#### Information shown ####

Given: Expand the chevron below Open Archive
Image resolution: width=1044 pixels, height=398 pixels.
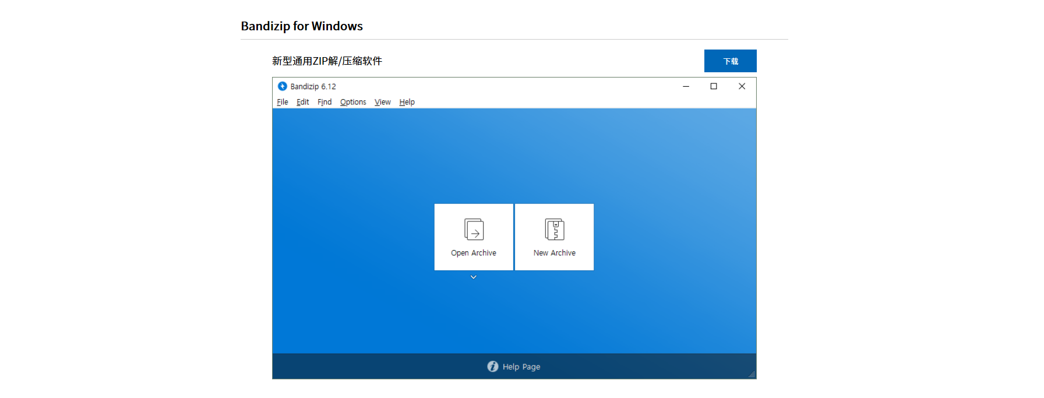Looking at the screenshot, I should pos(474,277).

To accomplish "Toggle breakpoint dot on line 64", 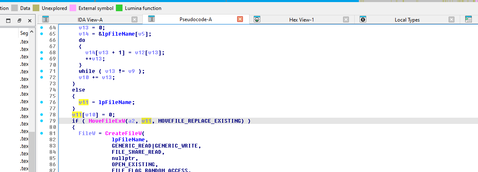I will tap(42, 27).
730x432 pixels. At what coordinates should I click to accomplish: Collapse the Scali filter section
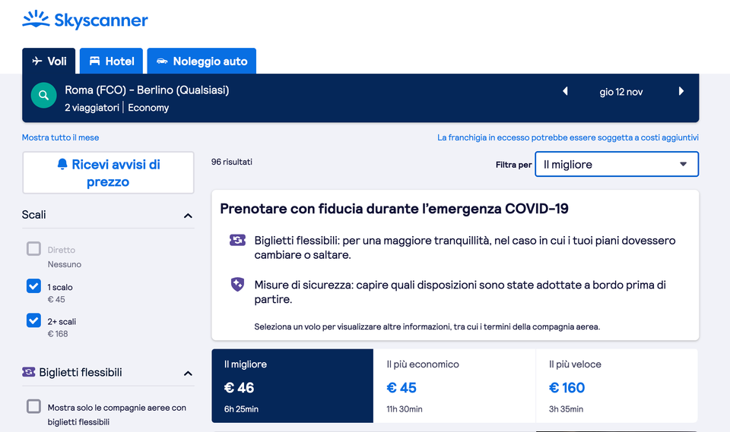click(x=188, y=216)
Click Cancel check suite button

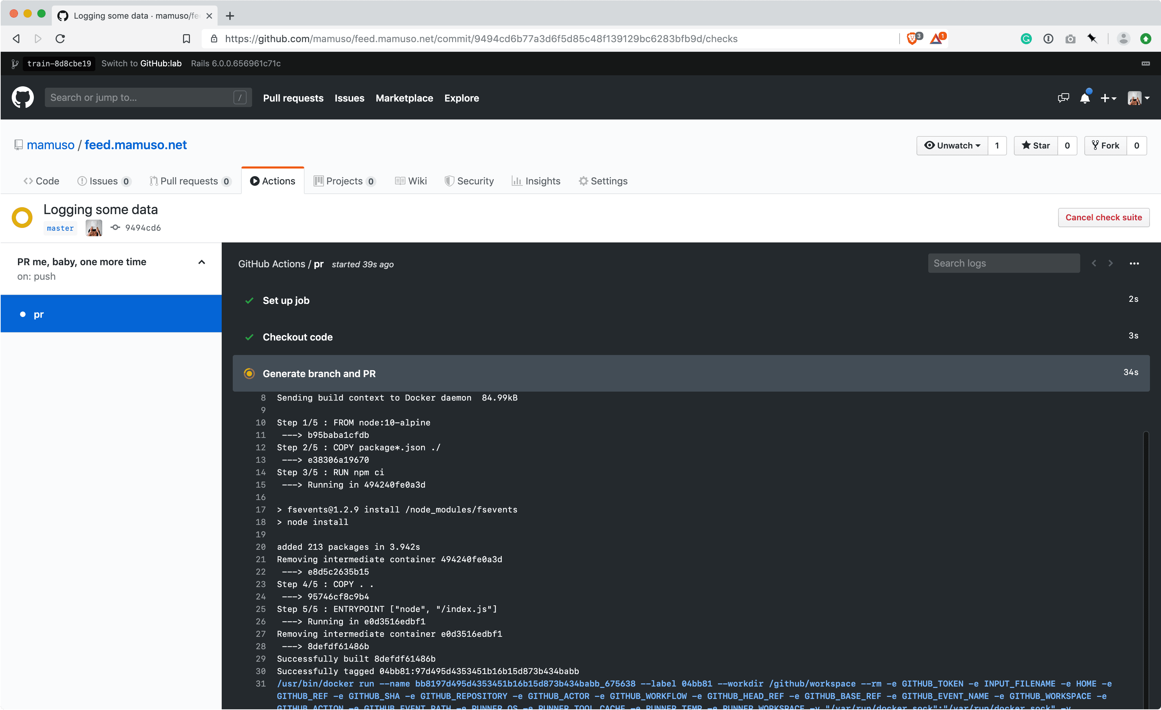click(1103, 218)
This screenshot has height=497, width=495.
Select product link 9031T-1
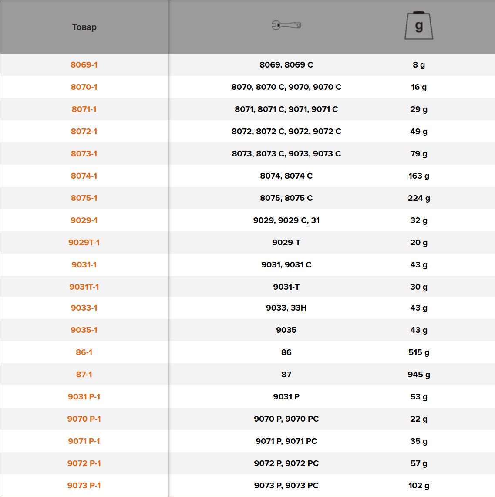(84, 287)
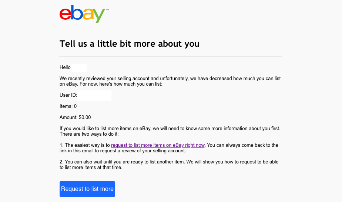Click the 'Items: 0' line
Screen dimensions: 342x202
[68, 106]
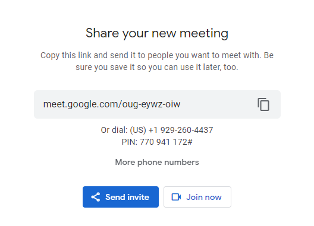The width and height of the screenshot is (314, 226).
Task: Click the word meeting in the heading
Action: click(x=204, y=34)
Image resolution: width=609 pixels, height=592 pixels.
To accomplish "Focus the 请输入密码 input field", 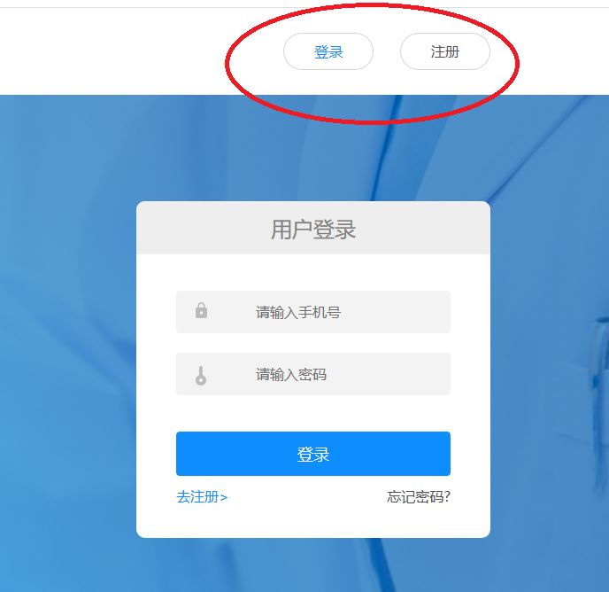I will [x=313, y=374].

####

Which lines of the rows above contain the word "Image"? Copy each of them in full.

__Task output__
Image resolution: width=1044 pixels, height=398 pixels.
Image resolution: width=609 pixels, height=592 pixels.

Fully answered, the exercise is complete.